(Beginning of TEXT PASSAGE)
There's something I need to get off my chest. While bright little pockets of hope remain here and there for the venerable institution of rock and roll -- I'm thinking particularly of the young and surging Jimmy Eat World, and the reformed and resurgent Gin Blossoms -- they remain oases in an increasingly barren musical wasteland. Never mind the scorched earth that is pop today; even the harder stuff is pathetically faceless today. I mean really, if I have to listen to one more overprivileged white kid growl over lumbering post-grunge power chords about how much the world sucks, I may puke on my keyboard. Boys: get over it.
It's springtime and, despite abundant evidence of man's fallibility (not to mention the destructive nature of blind faith in anything), the world does not appear to be coming to an end anytime soon -- and if it does, it certainly won't be because some pouty suburban rap-metal singer's girlfriend dumped him. More likely, it will be because the world's musicians and poets and painters and actors all forgot how to create a frank, engaging, well-crafted and fundamentally human work of art like C'mon C'mon.
(End of TEXT PASSAGE)
(Beginning of DATA)
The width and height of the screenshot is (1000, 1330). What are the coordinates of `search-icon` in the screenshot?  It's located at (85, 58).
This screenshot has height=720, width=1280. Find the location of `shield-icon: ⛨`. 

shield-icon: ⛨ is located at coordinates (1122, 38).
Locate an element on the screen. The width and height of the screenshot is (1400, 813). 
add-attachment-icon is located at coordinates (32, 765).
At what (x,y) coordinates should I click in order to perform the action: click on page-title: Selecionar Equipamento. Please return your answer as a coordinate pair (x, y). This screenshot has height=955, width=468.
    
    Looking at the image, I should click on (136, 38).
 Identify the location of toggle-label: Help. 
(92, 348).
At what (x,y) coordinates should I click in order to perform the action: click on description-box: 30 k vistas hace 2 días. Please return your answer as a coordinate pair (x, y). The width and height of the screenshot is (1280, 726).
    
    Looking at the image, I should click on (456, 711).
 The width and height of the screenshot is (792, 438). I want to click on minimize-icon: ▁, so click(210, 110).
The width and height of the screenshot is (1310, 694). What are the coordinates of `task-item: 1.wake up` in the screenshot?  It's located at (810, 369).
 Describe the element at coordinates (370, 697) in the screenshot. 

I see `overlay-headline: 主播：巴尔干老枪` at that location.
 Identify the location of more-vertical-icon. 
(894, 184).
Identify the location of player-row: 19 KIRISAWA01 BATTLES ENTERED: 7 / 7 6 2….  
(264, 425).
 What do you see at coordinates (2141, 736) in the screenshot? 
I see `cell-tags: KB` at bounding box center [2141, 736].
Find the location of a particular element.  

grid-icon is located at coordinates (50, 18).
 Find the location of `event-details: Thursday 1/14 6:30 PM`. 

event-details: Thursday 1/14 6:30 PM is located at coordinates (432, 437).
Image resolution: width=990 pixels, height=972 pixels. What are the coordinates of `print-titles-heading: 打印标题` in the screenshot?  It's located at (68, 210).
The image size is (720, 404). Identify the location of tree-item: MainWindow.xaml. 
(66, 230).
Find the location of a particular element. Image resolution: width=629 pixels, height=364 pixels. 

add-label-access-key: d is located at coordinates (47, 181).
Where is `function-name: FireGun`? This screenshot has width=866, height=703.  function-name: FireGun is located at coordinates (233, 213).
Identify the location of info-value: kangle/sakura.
(End of DATA)
Transcribe the full music commentary above word for word, keeping every sentence, punctuation mark and paragraph break unchanged.

COMPLETED EXERCISE:
There's something I need to get off my chest. While bright little pockets of hope remain here and there for the venerable institution of rock and roll -- I'm thinking particularly of the young and surging Jimmy Eat World, and the reformed and resurgent Gin Blossoms -- they remain oases in an increasingly barren musical wasteland. Never mind the scorched earth that is pop today; even the harder stuff is pathetically faceless today. I mean really, if I have to listen to one more overprivileged white kid growl over lumbering post-grunge power chords about how much the world sucks, I may puke on my keyboard. Boys: get over it.
It's springtime and, despite abundant evidence of man's fallibility (not to mention the destructive nature of blind faith in anything), the world does not appear to be coming to an end anytime soon -- and if it does, it certainly won't be because some pouty suburban rap-metal singer's girlfriend dumped him. More likely, it will be because the world's musicians and poets and painters and actors all forgot how to create a frank, engaging, well-crafted and fundamentally human work of art like C'mon C'mon.